[systemd-devel] Deadlocks with reloading jobs which are part of current transaction [was: [PATCH] Avoid reloading services when shutting down]

Wed Feb 4 12:10:02 PST 2015

On Wed, 2015-02-04 at 19:36 +0100, Lennart Poettering wrote:
> On Wed, 04.02.15 20:19, Uoti Urpala (uoti.urpala at pp1.inet.fi) wrote:
> > You're missing an essential point here: there's a distinction between
> > skipping reloads for services which have not not been dispatched, and
> > skipping reloads for services for which startup code is already running
> > (and may be using existing configuration) but which have not reached
> > full "running" status yet.
> > 
> > The former is the correct behavior (but currently handled wrong by
> > systemd!), and never causes races. Only the latter can cause races like
> > described above.
> 
> These two cases aren't that different. If somebody pushes an
> additional job into the queue that wants to run before the reload but
> after the service is up you cannot ot flush out the reload just
> because the service has not started yet...

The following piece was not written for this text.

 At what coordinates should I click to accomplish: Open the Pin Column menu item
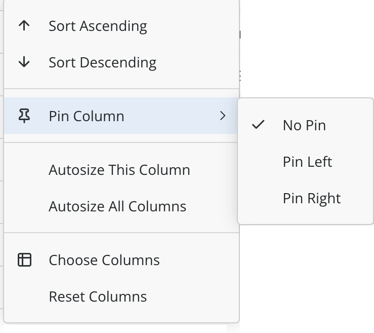tap(87, 116)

I cannot parse what you're trying to say here, if it's anything
meaningful. Your "wants to run before the reload" sounds like you're
talking about guaranteeing that a reload NOT happen before something
else runs, but that would be nonsense - the "guarantee" would guarantee
nothing semantically relevant (if systemd only starts executing the
service binary *after* the reload has been queued, it cannot use any
pre-reload-order config at any point; there's no "guaranteed to use old
config" guarantee of any form possible!).

> Whether you change config in your current context, or you do so from a
> new unit's context is no difference: we cannot move anything that is
> supposed to happen after that change before it, and we cannot remove it
> either...

If no code from a service is currently running, it's already guaranteed
that every request issued to the service in the future will use the new
config (no old state exists, and any newly started process will
obviously load the new config). Thus the requirements for a reload are
already fulfilled; the operation is complete, and there is nothing more
to do. Unnecessary waiting only causes deadlocks for no benefit
whatsoever.

> There are some forms of coalescing possible, but we already do all of
> the ones that are safe...

This is not exactly "coalescing" - it's just immediately returning
success if there is no service code running (either in "running" state
or in startup state where a process already exists and could have read
the old config before it was changed).

Removing the current incorrect blocking and returning success
immediately is 100% safe, in the following strictly defined sense:
All requests handled by the service after "systemctl reload" has
returned will use a version of config equal or newer than the one that
was in effect when the reload call was started.

If you still want claim that removing the blocking would not be safe,
please try to construct a sequence of operations where such non-blocking
behavior would lead to failure (failure defined as: the service
processes a request using configuration older than what existed when
"reload" was requested). I'm confident that it is impossible to
construct such a counterexample.